The proof of a delicious parfait is in the pudding. And the graham cracker crust. And the Irish cream enhanced whipped cream.
These little sweethearts are lovely for a party. Individually decorated pudding parfaits topped with a wee bit-o-cocoa powder.
- 1 cup powdered sugar
- 1/4 cup cornstarch
- 1/4 teaspoon salt
- 2 1/2 cups milk
- 3 large egg yolks
- 2 tablespoons unsalted butter, softened
- 7 ounces of high quality chocolate
- 1 teaspoon vanilla extract
In a medium saucepan, off heat, whisk together powdered sugar, cornstarch, and salt.
Add milk, vanilla and egg yolks.
Whisk well to dissolve cornstarch and beat eggs. Whisking constantly, cook over medium heat until the first large bubble forms and sputters.
Break chocolate bars into small pieces.
That’s about right.
It won’t be pretty at first, but the outcome will be delicious. I promise. Reduce heat to low; still whisking, cook about 1 minute or until chocolate is melted.
Stir butter into hot pudding.
Place plastic wrap directly on surface of pudding (to prevent skin from forming); chill a few hours. Before serving, whisk pudding until smooth.
To make pudding parfaits, process 1 package (about 9 whole graham crackers) until crumbly. Add 6 ounces of melted butter and process until butter is well combined.
Press graham cracker crumbs in the bottom of a serving dish and then add pudding.
To make whipped cream, whip 2 cups of heavy whipped cream in a mixer until soft peaks form.
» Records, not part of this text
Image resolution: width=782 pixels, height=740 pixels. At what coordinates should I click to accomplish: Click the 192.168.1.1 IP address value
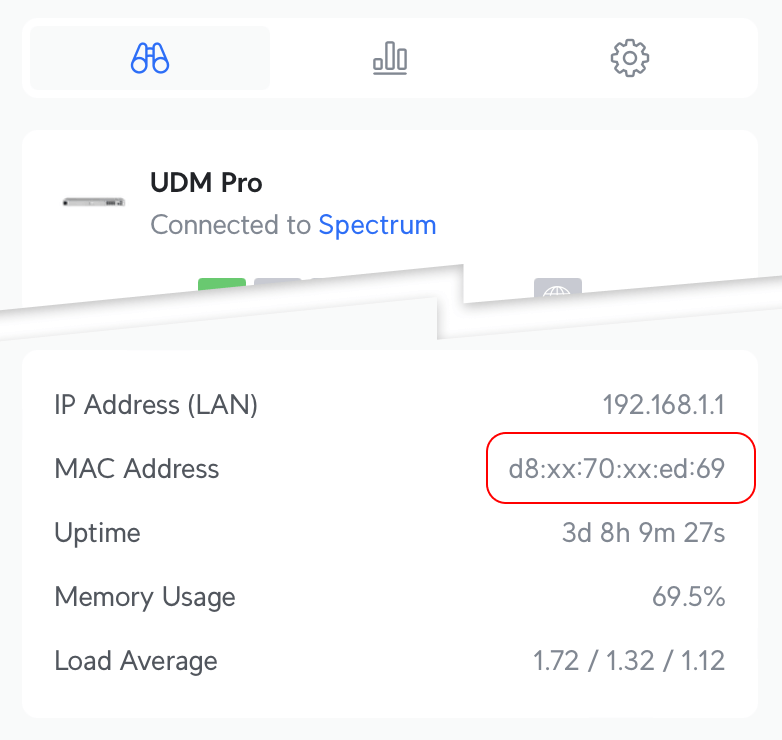pyautogui.click(x=663, y=405)
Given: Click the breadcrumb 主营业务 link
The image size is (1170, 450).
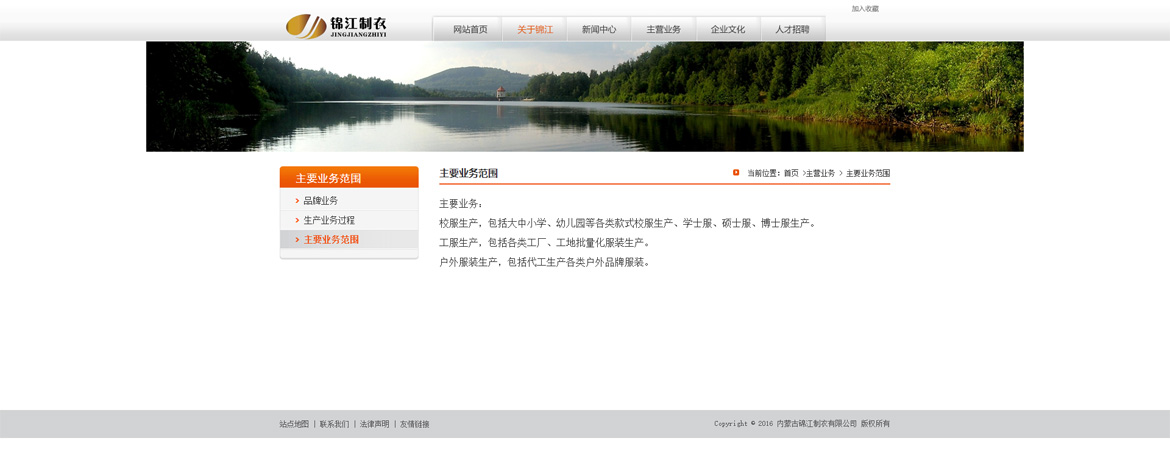Looking at the screenshot, I should tap(820, 173).
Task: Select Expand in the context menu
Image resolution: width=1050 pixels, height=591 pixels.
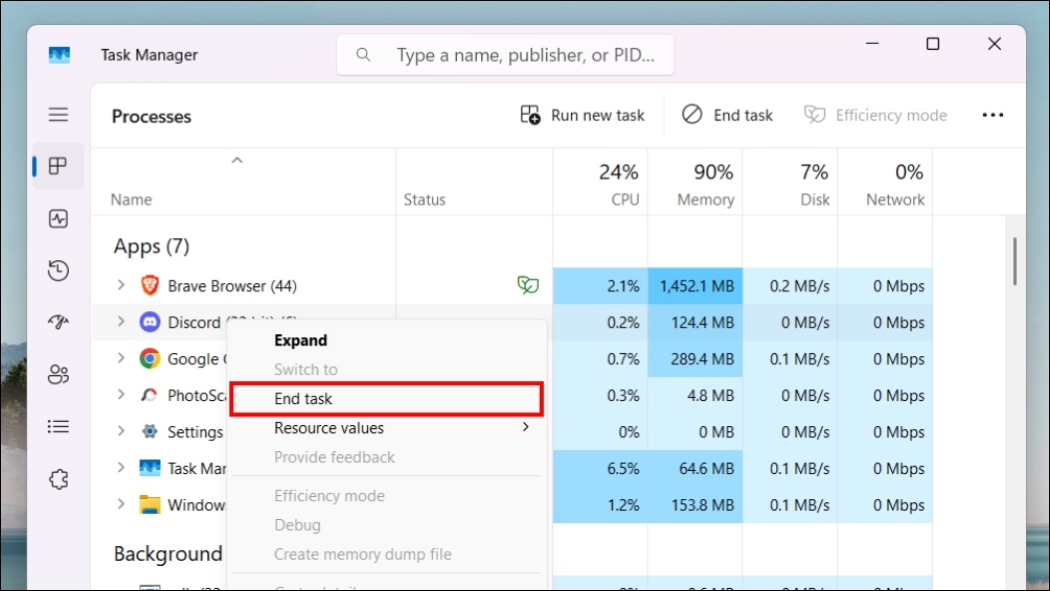Action: pos(300,340)
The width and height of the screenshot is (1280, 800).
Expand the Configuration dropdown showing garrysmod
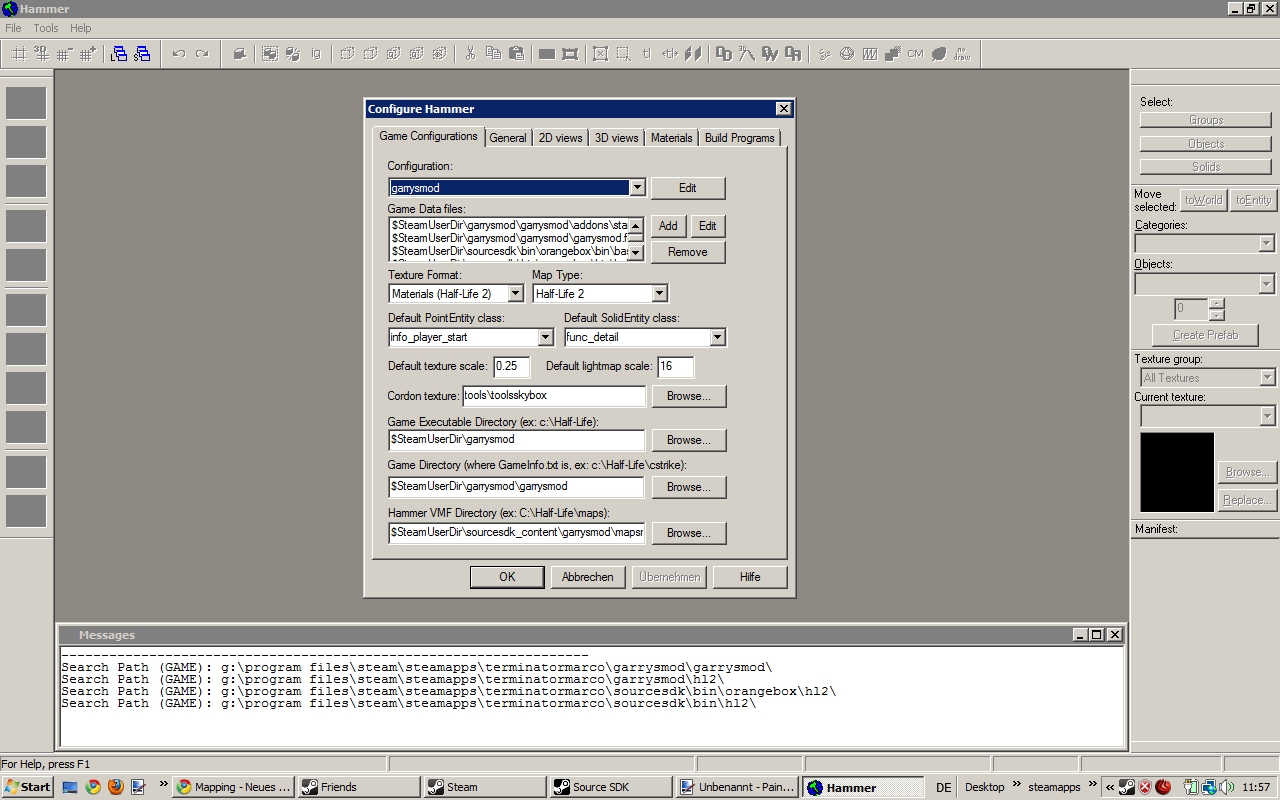tap(636, 188)
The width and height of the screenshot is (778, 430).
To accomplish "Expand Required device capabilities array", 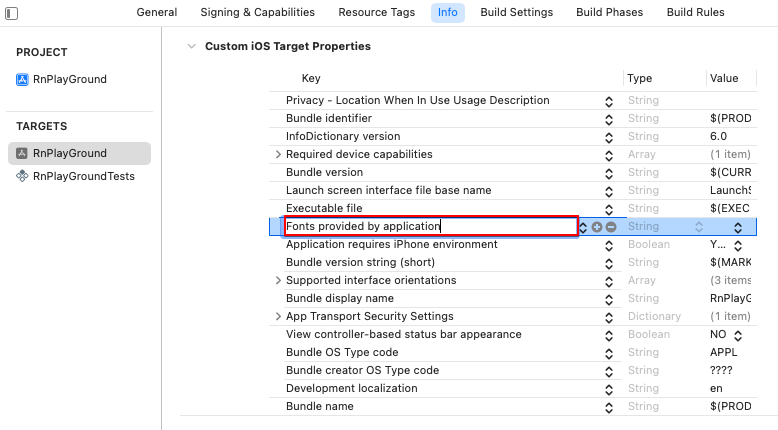I will pos(278,154).
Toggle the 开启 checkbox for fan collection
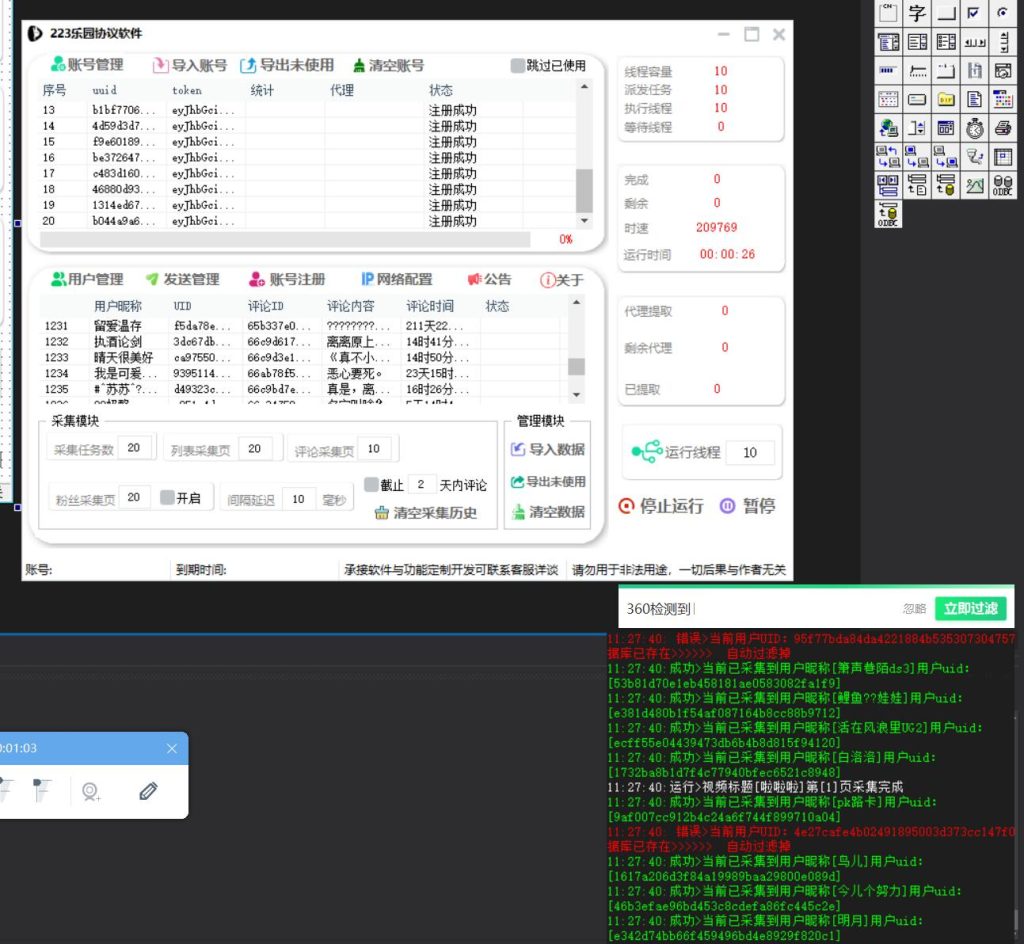 [x=168, y=498]
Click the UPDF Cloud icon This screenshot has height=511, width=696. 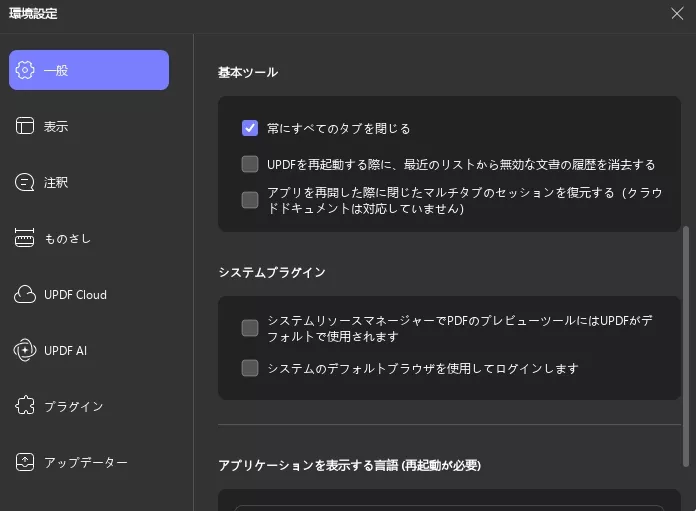coord(25,294)
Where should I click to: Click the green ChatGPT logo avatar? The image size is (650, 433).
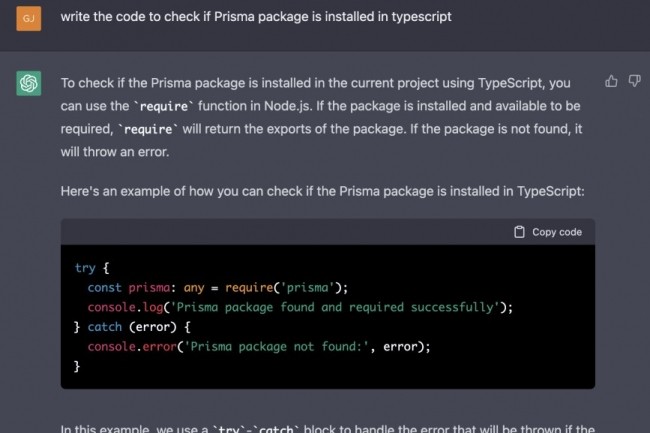click(x=29, y=83)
After soft peaks form, add 4 tablespoons of Irish cream (or for non-alcoholic version, add 1 teaspoon of almond or vanilla extract) and about 1/4 cup of powdered sugar. Continue to whip until stiff peaks form. Using a large decorating tip, swirl whipped cream on top of pudding. For extra pretties, dust with cocoa powder.
Best when served in tiny cups with extra skinny, long silver spoons. As soon as possible.
Simply double graham cracker crust to make this recipe into a chocolate pie.